Y yo, complacido, imaginando su orgullo por tener un hijo escritorzuelo, le digo:
—Ah, sí, claro…
Y él repite:
—Sí, debes ponerte eso en la cabeza. De lo contrario no seguimos, no vas a ninguna parte.
Y yo le pregunto:
—Papá, ¿te refieres a la corona?
Y él:
—¿Pero qué corona?
Y yo:
—¿Te refieres… al laurel?
Y él:
—¿El laurel sabes por dónde te lo puedes meter? ¡Yo no quiero laurel ni con el conejo guisado! ¿Estás atontado o qué? Pobre lerdo… Ya hay uno que anda por aquí con el laurel en la cabeza… y me da urticaria. Déjate de laurel. Lo que hace falta en la cabeza es el casco, y que sea el reglamentario, con certificado ISO, o si no el Gran Constructor, ese Sumo Arquitecto que lo maneja todo, nos manda una inspección por sorpresa y menuda jodienda… Tontolaba, a mí el laurel me hace estornudar solo con olerlo…

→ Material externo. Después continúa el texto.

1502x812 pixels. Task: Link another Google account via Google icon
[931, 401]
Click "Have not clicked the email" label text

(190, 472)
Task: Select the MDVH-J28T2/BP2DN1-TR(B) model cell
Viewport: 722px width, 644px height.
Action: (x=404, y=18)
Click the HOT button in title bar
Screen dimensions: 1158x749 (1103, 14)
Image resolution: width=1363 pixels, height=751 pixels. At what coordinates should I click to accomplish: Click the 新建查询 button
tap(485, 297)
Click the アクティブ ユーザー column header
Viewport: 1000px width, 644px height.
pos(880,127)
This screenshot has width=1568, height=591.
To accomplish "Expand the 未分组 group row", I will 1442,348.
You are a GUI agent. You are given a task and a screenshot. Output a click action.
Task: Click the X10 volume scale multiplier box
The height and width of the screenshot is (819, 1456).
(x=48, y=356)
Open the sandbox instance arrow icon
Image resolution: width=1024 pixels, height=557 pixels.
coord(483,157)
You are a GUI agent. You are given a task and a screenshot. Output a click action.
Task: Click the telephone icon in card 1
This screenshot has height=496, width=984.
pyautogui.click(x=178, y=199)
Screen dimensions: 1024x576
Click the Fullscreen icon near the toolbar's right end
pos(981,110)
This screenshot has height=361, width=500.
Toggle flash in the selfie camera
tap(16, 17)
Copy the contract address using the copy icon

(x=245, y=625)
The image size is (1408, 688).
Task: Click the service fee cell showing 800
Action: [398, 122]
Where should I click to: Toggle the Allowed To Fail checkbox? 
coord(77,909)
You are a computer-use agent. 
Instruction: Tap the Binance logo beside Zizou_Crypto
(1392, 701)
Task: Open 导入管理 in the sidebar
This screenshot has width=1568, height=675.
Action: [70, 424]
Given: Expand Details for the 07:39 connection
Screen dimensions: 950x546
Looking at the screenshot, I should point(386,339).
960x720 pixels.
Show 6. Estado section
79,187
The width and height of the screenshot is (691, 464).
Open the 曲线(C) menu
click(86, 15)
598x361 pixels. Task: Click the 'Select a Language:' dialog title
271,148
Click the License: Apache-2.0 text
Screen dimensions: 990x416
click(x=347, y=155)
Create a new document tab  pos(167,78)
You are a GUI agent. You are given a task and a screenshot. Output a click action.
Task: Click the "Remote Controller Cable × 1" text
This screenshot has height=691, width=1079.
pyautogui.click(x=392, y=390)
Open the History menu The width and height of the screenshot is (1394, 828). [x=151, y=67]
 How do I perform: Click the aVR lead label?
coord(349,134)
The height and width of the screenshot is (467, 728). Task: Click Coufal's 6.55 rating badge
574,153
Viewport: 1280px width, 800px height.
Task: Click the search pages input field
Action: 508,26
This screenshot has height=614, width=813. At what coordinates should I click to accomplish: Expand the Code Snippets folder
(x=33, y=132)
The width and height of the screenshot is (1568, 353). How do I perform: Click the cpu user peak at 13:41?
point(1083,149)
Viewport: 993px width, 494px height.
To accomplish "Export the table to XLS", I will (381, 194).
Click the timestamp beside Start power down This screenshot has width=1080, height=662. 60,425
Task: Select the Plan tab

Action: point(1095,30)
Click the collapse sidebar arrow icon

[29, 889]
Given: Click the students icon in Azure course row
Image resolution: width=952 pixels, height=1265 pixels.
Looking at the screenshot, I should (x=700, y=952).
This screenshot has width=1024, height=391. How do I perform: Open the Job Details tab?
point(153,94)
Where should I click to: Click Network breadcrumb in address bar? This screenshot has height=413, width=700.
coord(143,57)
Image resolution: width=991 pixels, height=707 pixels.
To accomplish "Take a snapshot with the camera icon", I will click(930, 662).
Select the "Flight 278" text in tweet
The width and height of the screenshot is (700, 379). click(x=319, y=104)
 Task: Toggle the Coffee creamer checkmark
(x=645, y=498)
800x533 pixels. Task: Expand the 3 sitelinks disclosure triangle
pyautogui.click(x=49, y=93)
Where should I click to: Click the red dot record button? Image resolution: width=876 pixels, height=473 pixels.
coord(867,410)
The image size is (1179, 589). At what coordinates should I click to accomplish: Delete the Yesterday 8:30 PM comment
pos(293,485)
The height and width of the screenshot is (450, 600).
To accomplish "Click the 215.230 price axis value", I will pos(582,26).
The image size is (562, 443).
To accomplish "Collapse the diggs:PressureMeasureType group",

Me siento un poco disgustado.
—Vamos, papá, pero si en mis libros no te he presentado para nada como una víctima…
—Es que como lo hubieras intentado siquiera me liaba a patadas contigo aunque esté muerto. De todas formas, bien, hijo, continúa así. Ya veo que el bolígrafo te gusta más que el fútbol, así que sigue, hazme caso…
—Pero entonces, papá, ¿te agrada cómo escribo?
—Más bien diría, blandengue mío, que me daba cagalera ver cómo jugabas al fútbol.
Acuso el golpe. Pero de repente Renato se detiene.
—Oh, ¿tú también estás oyendo ese ruido de remos? ¡Malditos los patrones que hicieron que me quedara sordo! ¡Calla, no te muevas, ahí viene otra vez con su cascarón de hierro ese que nació de un perro! Con la empanada mental que tiene no encontraría el agua ni siquiera en el Aqueronte.
A lo lejos se divisa a Caronte empujando su barca. Horrible barquero, cuya suciedad espanta, sobre el pecho le cae desaliñada luenga barba.
Renato se lleva dos dedos a la boca y lanza un silbido.
—¡Caronte! ¡Carondemonio! ¡Artista! Ven aquí, endiablada Maremma, escucha… Ven aquí, que se va a desencadenar el infierno… Quería pedirte consejo, Carontino… Oye, tengo que hacer un aislamiento térmico galvanizado a la izquierda con un diodo de Stupasky, ¿debo ajustar el roscado?